Wyner also recommends a whole bunch of his own products, which I can’t really fault him for. It’s his job, after all. I’ll stick to Anki instead of switching to his own app, though. He also offers some free materials. I was curious, so I downloaded his example deck of cards. These include card templates, so you can make your own Fluent Forever-approved flashcards. They don’t look great. I can understand why Wyner called Anki’s interface unintuitive and ugly at some point; he must think HTML is some kind of arcane, esoteric programming language that only arch wizards are capable of wielding safely.

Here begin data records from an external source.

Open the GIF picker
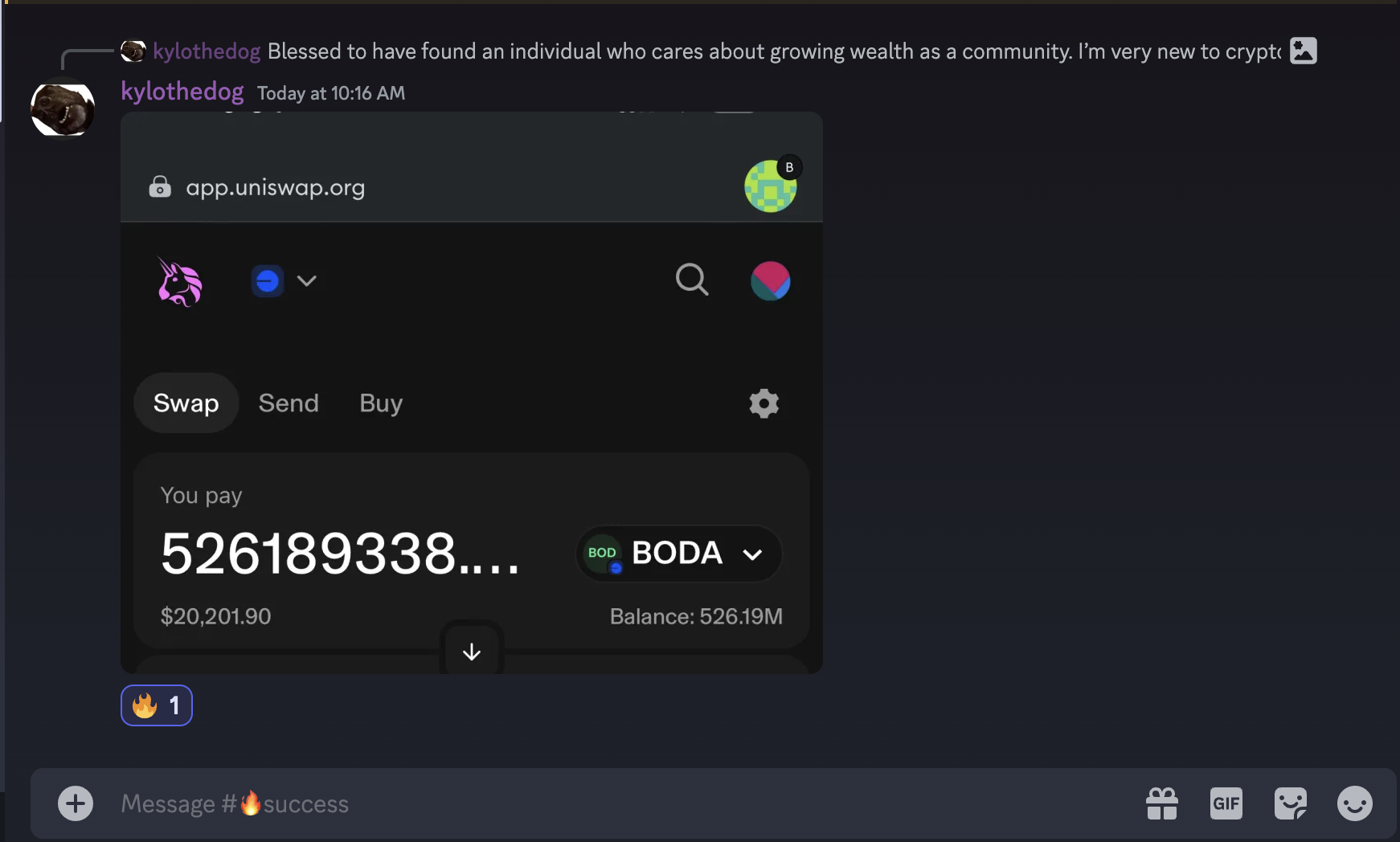The height and width of the screenshot is (842, 1400). point(1226,803)
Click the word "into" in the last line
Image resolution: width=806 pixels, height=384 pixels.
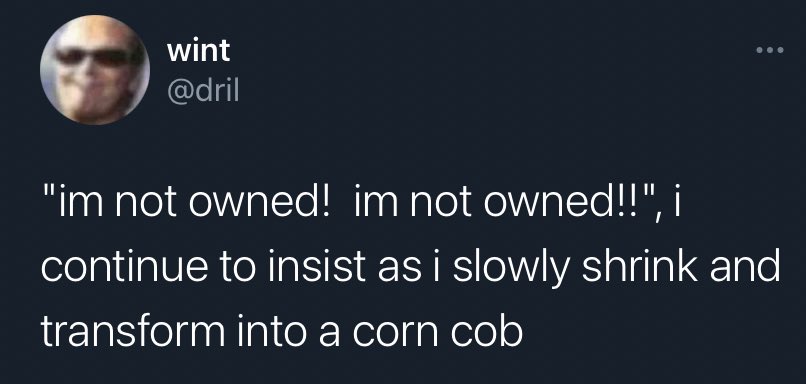[x=272, y=332]
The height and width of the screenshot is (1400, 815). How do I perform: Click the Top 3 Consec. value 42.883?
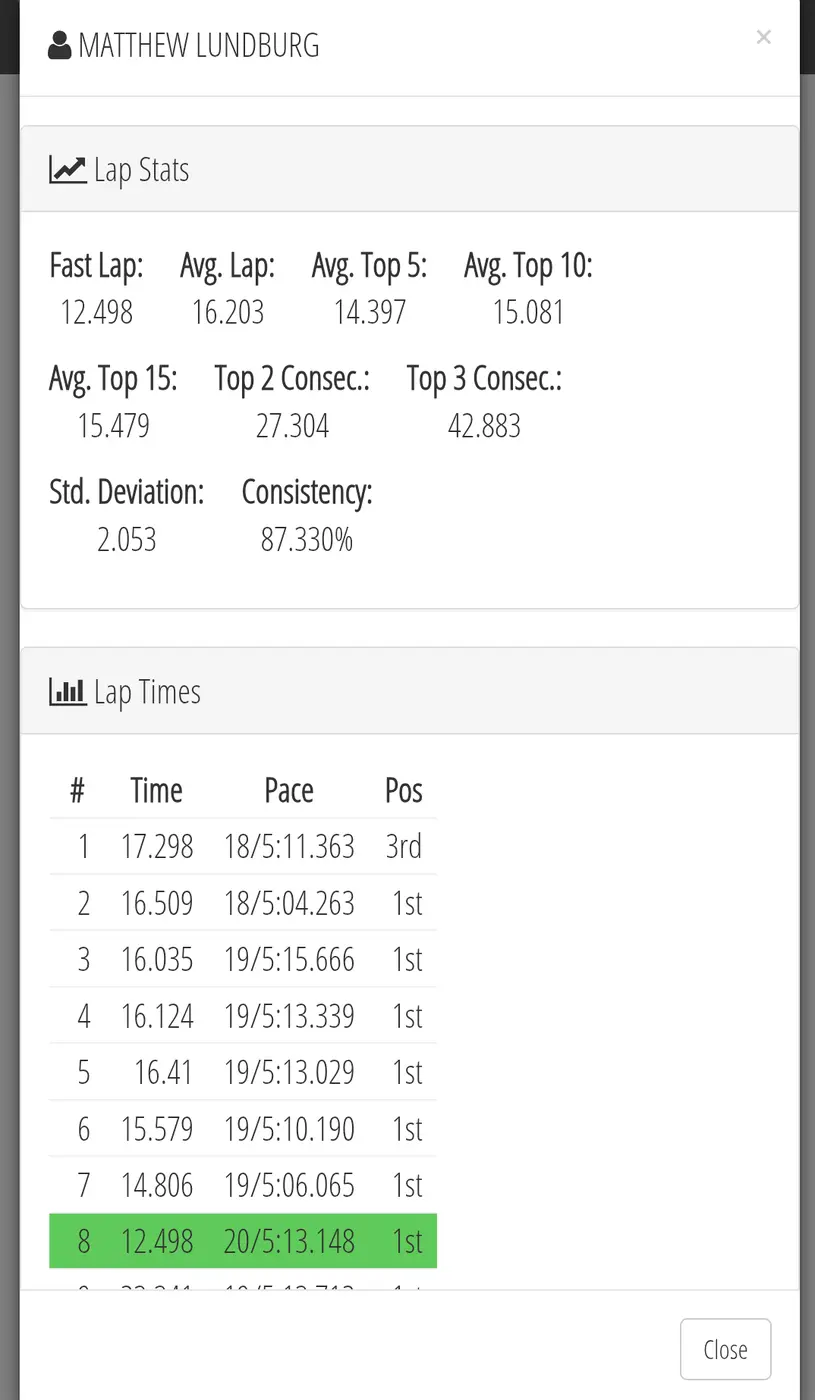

Despite all these criticisms, the appendix of the book is pretty valuable. The list of basic vocabulary that you should learn first is pretty nice and his language learning resource recommendations do also seem pretty solid I own some of the books he recommends for Japanese and I’m pretty happy with them, but then again they are also the top recommendations anywhere if you google3 around for a bit. The tutorials for what to put on your flashcards and what to prioritize also seem pretty solid (except for grammar, as pointed out above).

Overall, this is a solid book. I’ll try to put some of it into practice and see where that lands me. Maybe I’ll even report back with any interesting results, although I can already tell that some, such as putting pictures on your cards to help with memory retention, are definitely going to be helpful.



[1] Which you should download here.

[2] There are lots of words that do derive from dare, just none that really tend to stick in your mind very much. The closest, in my opinion, is dative, as in ‘the dative case’, which doesn’t even exist in English.

[3] We should probably find a new word for ‘looking something up online’, now that Google’s search engine exclusively serves you ads and online shops. I vote that we bring Yahoo back.